Now, a team of researchers from the University of Toronto has applied a hacker mentality to developing a portable, reconfigurable lab-on-a-chip diagnostic platform and field-tested the system in remote Kenya. Their validated platform can gauge the level of immunity to vaccine-preventable diseases among vulnerable populations. Their work appears today in the journal Science Translational Medicine.
"We found that our low-cost device matched the international laboratory-standard reference tests of the Kenyan Medical Research Institute for 86 per cent of measles samples, and 91 per cent of rubella samples," says Darius Rackus, one of the lead authors of the paper.
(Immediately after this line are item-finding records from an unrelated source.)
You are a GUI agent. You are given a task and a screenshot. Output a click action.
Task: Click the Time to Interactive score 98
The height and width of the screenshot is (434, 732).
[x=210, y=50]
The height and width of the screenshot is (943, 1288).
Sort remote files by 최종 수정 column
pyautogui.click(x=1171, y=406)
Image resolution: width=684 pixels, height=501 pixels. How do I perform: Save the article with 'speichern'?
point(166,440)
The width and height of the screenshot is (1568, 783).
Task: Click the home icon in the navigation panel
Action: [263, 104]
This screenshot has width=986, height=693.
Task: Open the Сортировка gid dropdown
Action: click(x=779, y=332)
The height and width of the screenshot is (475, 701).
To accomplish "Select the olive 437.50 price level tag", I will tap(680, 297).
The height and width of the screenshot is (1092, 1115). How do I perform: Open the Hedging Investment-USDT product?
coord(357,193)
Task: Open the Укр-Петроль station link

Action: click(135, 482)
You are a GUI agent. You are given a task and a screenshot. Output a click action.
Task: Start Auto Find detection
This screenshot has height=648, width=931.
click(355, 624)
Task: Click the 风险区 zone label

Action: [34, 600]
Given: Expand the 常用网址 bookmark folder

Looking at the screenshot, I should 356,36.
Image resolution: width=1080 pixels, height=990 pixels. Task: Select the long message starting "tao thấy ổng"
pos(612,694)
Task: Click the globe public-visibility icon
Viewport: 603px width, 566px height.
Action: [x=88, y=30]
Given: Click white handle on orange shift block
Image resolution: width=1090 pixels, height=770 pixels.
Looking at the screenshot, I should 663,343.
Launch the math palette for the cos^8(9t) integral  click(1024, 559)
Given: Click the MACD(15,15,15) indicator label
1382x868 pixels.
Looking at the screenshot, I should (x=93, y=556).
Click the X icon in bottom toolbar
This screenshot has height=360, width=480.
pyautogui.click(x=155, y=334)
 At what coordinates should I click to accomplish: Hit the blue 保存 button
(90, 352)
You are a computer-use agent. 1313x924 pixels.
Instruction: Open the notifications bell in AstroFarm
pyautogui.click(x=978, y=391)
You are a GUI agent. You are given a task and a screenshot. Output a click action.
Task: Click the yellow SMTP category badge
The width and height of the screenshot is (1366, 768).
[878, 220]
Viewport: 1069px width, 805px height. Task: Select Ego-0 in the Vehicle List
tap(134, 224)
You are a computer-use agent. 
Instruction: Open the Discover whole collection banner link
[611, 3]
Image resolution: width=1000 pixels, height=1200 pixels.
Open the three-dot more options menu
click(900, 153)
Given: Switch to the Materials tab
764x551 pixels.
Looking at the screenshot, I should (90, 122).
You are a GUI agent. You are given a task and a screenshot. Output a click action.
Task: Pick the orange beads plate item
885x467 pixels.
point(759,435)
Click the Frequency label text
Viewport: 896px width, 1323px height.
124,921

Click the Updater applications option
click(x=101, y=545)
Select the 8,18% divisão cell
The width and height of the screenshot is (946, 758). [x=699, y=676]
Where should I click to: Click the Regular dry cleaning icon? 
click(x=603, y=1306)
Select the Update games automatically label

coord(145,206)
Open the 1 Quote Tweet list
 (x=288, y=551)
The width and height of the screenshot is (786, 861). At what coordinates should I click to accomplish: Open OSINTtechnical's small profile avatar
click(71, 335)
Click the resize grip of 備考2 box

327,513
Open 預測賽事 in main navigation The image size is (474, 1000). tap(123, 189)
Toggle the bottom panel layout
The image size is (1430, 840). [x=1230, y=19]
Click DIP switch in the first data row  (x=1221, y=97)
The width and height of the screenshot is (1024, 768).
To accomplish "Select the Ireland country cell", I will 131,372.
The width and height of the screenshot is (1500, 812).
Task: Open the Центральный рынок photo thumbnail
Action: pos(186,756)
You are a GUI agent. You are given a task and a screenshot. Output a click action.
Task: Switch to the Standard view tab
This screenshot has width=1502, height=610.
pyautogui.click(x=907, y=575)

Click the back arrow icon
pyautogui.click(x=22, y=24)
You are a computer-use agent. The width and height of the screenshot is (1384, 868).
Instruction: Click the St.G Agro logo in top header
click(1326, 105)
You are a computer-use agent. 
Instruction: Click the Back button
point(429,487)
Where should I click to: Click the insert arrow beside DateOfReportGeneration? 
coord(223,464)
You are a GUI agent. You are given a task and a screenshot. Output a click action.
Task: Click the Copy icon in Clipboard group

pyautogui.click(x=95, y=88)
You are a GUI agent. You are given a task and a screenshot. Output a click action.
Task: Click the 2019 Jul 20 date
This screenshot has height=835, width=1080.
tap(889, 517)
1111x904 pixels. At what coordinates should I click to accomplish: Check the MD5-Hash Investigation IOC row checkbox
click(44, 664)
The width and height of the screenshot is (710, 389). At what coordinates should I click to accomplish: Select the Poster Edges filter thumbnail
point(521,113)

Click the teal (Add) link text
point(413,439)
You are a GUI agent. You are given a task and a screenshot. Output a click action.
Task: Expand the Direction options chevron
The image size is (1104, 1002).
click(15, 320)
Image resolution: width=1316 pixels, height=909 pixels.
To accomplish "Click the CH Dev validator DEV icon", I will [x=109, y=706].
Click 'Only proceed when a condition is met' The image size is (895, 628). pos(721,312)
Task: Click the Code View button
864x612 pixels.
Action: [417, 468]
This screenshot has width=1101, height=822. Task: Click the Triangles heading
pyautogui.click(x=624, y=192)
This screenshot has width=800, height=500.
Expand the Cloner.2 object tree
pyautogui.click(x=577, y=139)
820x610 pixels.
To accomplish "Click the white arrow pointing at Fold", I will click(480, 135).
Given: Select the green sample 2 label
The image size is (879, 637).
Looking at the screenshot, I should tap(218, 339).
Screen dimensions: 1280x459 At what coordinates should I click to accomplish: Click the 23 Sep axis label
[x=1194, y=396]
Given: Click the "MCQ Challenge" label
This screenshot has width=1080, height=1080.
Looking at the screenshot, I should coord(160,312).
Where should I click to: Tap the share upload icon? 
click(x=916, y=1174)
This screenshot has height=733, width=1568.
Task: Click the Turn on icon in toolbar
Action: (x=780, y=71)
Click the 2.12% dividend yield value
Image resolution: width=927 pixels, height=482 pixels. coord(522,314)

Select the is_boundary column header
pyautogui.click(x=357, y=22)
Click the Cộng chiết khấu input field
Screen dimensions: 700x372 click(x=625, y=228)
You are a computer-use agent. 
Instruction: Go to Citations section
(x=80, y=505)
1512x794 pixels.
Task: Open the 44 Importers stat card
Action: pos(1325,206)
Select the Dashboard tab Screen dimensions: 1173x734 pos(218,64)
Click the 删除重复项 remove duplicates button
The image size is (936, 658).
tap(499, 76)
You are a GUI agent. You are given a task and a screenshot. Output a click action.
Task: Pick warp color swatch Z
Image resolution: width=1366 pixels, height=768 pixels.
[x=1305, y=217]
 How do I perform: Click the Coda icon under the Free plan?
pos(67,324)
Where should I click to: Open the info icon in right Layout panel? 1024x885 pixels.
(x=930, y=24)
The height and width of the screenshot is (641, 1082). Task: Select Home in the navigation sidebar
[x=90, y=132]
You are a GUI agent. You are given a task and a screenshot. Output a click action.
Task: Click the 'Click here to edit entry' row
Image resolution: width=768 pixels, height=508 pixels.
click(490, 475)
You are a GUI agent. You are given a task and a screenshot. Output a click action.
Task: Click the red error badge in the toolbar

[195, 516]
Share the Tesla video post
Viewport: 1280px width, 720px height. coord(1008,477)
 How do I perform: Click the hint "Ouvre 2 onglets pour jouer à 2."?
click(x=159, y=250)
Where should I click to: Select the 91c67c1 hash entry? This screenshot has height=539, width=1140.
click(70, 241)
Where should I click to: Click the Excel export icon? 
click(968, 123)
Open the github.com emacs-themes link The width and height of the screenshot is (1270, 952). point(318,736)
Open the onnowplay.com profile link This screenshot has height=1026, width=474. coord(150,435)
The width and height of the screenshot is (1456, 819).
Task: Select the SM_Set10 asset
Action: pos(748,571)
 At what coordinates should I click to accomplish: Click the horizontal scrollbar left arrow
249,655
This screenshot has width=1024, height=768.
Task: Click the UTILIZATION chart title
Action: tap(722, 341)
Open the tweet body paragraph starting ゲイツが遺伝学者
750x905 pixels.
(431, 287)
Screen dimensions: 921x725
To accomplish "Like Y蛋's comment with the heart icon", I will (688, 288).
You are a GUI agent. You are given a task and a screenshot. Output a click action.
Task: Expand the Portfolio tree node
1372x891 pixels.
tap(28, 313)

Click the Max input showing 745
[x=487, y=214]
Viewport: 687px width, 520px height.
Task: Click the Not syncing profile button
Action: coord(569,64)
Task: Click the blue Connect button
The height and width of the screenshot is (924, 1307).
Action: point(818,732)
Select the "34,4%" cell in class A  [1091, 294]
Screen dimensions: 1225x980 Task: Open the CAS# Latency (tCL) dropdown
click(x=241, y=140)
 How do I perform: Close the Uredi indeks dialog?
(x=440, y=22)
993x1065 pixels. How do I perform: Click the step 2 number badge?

These results underscore their platform's potential to help identify populations susceptible to epidemics in remote or under-resourced locations.
"Our platform is inexpensive, fast and flexible -- there's nothing like it out there," says Rackus. "We see it as a powerful tool for public health workers on the front lines, who have no access to health records, or may be dealing with humanitarian emergencies."
Rackus and his team, led by Professor Aaron Wheeler, are world leaders in the area of digital microfluidics, a technique used to move, split, recombine and mix miniscule droplets of liquid all on a tiny 'chip.' The chips are made using low-cost fabrication techniques such as ink-jet and 3D printing, and the droplets are controlled by applying electrical signals to different electrodes.
In June 2016 four members of the Wheeler Lab travelled to the Kakuma refugee camp in northwestern Kenya to validate their platform, dubbed the MR Box -- a desktop lab the size of a toaster oven configured to test for measles and rubella.
They arrived in Kakuma following a massive public-health immunization campaign and tested hundreds of children and their caregivers for the presence of molecular markers indicating disease immunity. They then sent their samples to the Kenyan Medical Research Institute national laboratory in Nairobi for validation.
"For the first time taking digital microfluidics out of the lab, this is phenomenal result," says Julian Lamanna, one of the paper's authors and a member of the team who was on the ground in Kakuma. "In future, with simple statistical analyses our point-of-care system could be used to monitor the levels of immunity within dynamic populations, helping prevent outbreaks before they happen."
"If you could distribute these devices at airports or points of entry around the world, they could become a powerful tool for disease surveillance and monitoring," adds Rackus. "They also have the potential to significantly reduce the burden on expensive and sophisticated diagnostic labs that currently do all these epidemiological tests."
Since the trip to Kakuma, the team has taken MR Boxes for additional testing in the Democratic Republic of the Congo. They are also developing new chips to test for different markers and diseases, including zika and malaria.
"What we've demonstrated is a universal platform -- our microfluidic chips are relatively generic, and highly customizable," says Wheeler. "Now that we've seen how practical it is in the field, we want to adapt it to as many diseases and environmental conditions as we can."